Ya, dia minum. Bau alkohol tercium jelas di jarak sedekat ini.

"Itu Kin," Daniel meletakkan telapak tangan ke dinding di dekatnya, dia sedang berusaha untuk tidak jatuh.

"Mengenai pernikahan itu," katanya yang membuatku menelan ludah. Semalam ini hanya untuk membicarakan pernikahan.

"Kau lupakan saja!" Tiba-tiba suaranya meninggi. "Tidak akan pernah ada pernikahan, kau jangan berharap!" dia meracau.

"Aku benci menikah! Ujung-ujungnya pengkhianatan! Aku tidak akan menikahimu! Aku tidak mencintaimu! Kau mendengarku, Kin!"

Aku menutup mulutnya dengan tanganku. Tidak baik kalau Alessandria mendengar ini.

"Baik...baik," kataku pelan, "kamu jangan khawatir, aku juga tidak ingin menikah, aku juga tidak mencintaimu."

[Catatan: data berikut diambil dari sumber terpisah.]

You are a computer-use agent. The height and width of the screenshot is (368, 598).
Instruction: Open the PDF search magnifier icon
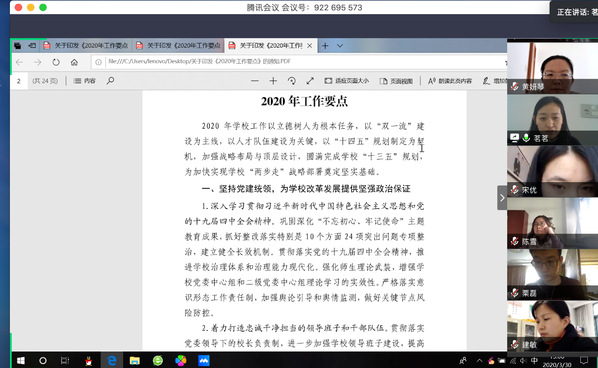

"Jadi kau sekarang pulanglah, Alessandria bisa mendengarmu." Aku membalik tubuhnya, mencoba menggiringnya keluar.

Dia menahan tubuhnya, membuatku kesulitan mendorongnya. Kemudian dia menatapku tajam.

"Alessandria? Dimana anak itu? Aku bahkan belum melihatnya dengan seksama waktu itu." Daniel berbalik lagi. Matanya mencari-cari.

Dia tersenyum ketika menemukan Alessandria berdiri menatap kami dari pintu dapur. Alessandria, anak itu juga membalas senyumnya dengan mata berbinar. Binar yang sama di setiap kali dia menyambutku pulang.

"Daddy, akhirnya Daddy pulang juga, aku kangen!!" Alessandria menghambur memeluk Daniel, yang dengan setengah mabuk membalas pelukkannya.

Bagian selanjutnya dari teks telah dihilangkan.